Wenn ich es mit derselben Vorlage probiere, dann klappt alles optimal wie dort abgebildet, aber wenn ich eigene Fotos verwende und dann mit dem Weichzeichner und dann auf "überlagern", dann sehen die Ergebnisse nicht wie dort aus, sondern eher so komisch. Vor allem im Gesicht, das sieht so unecht aus. Wisst ihr, was ich meine?

Habe ich was falsch gemacht oder wie kann man das am besten so umgehen?


----------



## Martys (25. Juli 2005)

Weil es vielleicht auch an der Bildvorlage liegen könnte


----------



## nitrobesim (25. Juli 2005)

Das heißt? Meinst du die Belichtung oder wie oder was?


----------



## McAce (25. Juli 2005)

Tja so ein Tutorial dient nur als Bespiel was nicht auf jedes
Foto reproduzierbar ist.

Bei deinem Foto ist zb Die Stirn sehr hell usw.

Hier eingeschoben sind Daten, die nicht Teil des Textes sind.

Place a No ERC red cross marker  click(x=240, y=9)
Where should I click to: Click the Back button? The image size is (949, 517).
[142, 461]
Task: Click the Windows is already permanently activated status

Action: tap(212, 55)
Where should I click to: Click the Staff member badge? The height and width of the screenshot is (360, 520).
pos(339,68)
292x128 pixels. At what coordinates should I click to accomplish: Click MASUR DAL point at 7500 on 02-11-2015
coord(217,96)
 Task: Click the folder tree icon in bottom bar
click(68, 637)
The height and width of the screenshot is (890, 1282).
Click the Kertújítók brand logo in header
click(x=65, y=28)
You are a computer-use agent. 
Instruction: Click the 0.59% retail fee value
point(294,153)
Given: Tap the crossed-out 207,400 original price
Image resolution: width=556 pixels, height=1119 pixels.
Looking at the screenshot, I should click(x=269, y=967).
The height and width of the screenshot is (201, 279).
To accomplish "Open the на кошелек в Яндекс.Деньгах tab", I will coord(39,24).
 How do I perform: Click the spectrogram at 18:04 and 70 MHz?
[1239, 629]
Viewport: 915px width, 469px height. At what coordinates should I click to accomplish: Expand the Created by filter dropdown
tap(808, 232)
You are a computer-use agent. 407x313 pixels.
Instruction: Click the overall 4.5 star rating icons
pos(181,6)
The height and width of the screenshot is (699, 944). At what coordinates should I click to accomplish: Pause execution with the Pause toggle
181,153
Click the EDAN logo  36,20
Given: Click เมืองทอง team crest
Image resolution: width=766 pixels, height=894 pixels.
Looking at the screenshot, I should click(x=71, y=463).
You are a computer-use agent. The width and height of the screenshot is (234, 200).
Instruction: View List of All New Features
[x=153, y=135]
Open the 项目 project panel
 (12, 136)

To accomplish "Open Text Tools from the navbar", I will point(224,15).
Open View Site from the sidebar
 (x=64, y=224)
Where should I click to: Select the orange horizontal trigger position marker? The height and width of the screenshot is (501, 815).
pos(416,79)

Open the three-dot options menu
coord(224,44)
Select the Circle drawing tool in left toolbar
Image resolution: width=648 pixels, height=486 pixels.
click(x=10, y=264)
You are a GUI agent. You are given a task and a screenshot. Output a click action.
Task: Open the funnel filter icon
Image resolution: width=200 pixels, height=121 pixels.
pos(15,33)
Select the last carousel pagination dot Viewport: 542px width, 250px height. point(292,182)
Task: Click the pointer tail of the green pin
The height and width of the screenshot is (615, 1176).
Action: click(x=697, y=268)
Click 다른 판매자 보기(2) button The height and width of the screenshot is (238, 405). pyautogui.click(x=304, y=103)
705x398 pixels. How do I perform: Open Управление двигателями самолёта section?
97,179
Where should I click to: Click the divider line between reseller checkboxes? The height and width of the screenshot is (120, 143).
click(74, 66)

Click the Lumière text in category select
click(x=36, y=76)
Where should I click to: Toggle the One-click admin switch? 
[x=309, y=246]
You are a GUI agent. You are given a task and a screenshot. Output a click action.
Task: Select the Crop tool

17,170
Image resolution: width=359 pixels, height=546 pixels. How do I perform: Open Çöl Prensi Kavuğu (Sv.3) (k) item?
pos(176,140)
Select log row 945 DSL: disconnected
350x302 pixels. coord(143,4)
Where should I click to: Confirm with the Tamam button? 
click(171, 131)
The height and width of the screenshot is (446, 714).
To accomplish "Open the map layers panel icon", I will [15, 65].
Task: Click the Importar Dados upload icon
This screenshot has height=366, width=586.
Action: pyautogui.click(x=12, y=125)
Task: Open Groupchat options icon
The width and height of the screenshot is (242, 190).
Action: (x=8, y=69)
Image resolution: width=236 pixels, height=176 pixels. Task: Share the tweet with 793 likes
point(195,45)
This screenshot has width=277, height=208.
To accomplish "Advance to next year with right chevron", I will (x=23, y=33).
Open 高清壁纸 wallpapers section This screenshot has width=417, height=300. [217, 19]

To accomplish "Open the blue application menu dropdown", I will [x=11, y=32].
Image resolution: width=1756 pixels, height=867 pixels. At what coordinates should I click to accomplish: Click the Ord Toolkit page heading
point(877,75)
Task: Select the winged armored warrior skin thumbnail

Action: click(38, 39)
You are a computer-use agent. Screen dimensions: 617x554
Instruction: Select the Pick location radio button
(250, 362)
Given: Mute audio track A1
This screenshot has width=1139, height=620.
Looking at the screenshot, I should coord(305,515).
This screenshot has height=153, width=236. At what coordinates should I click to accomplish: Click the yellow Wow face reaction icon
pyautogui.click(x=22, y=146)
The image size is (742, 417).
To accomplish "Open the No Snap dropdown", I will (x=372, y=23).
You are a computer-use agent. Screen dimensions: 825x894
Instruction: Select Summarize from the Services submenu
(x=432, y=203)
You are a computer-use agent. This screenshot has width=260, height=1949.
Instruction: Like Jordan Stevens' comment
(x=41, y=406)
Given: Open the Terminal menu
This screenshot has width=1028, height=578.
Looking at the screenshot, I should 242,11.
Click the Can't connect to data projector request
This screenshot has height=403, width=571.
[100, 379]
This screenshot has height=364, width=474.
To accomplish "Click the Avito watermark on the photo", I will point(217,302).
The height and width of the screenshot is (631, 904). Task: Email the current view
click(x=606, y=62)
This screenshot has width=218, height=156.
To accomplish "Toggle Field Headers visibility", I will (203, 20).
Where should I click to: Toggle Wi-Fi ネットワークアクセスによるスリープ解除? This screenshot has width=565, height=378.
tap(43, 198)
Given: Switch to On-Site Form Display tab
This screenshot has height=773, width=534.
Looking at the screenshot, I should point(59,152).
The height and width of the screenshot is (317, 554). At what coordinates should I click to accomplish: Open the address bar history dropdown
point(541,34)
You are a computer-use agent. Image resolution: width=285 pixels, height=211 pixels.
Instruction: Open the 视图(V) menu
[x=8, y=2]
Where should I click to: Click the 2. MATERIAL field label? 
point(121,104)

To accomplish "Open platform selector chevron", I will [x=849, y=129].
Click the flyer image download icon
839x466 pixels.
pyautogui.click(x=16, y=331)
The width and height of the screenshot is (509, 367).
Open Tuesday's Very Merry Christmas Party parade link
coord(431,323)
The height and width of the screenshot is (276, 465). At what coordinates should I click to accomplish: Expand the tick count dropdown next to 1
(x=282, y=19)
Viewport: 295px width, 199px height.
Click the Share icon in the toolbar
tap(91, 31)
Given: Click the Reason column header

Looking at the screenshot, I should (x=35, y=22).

Also probiere mal folgenden Link
http://www.theparallax.org/wissen/grafik/photoshop/beauty/index.html

Der funktioniert bei fast jedem Foto und lass dich nicht entmutigen wenn das beim ersten
mal kacke aussieht, du brauchst etwas übung was das frei malen der Augen
usw angeht. Du solltest aber auch an einigen Stellen mit einem 50%tigen
Grau malen, zb an den Nasenflügeln.
Achja die werte mußt du natürlich an deinem Bild anpassen .

Das wichtigste lass dich nicht entmutigen wenn das beim zweiten oder drittenmal immer
noch nicht gut aussieht.

Viel Glück McAce

PS: Konnte es leider nicht an deinem Foto testen da viel zu klein.


----------



## Clubkatze (25. Juli 2005)

Naja, das Schönheitsop Tutorial ist glaube ich etwas übertrieben für das was er eigtl. will...es geht ja soweit ich das verstanden habe nur um ne´Art von Glamour Effekt. Den bekommt man auf jeden Fall mit dem Ulf Theis Tutorial hin, allerdings hab ich es damals immer so gemacht, dass ich die Orangene Ebene weglasse, denn das Ergebnis hat mich, außer bei professionell beleuchteten Fotos nicht wirklich überzeugt. 

Zur Not bleibt halt noch die Tonwertkorrektur etc. pp. um einem Amateurfoto in Verbindung mit dem Tutorial einen Hauch von Glamour einzuhauchen.


----------



## McAce (26. Juli 2005)

Wenn er nur die beleuchtung meint dann ist das etwas übertrieben was ich gepostet hatte,
war mir aber halt nicht sicher was genau er meinte.

Naja kann er bestimmt irgendwann gebrauchen.


----------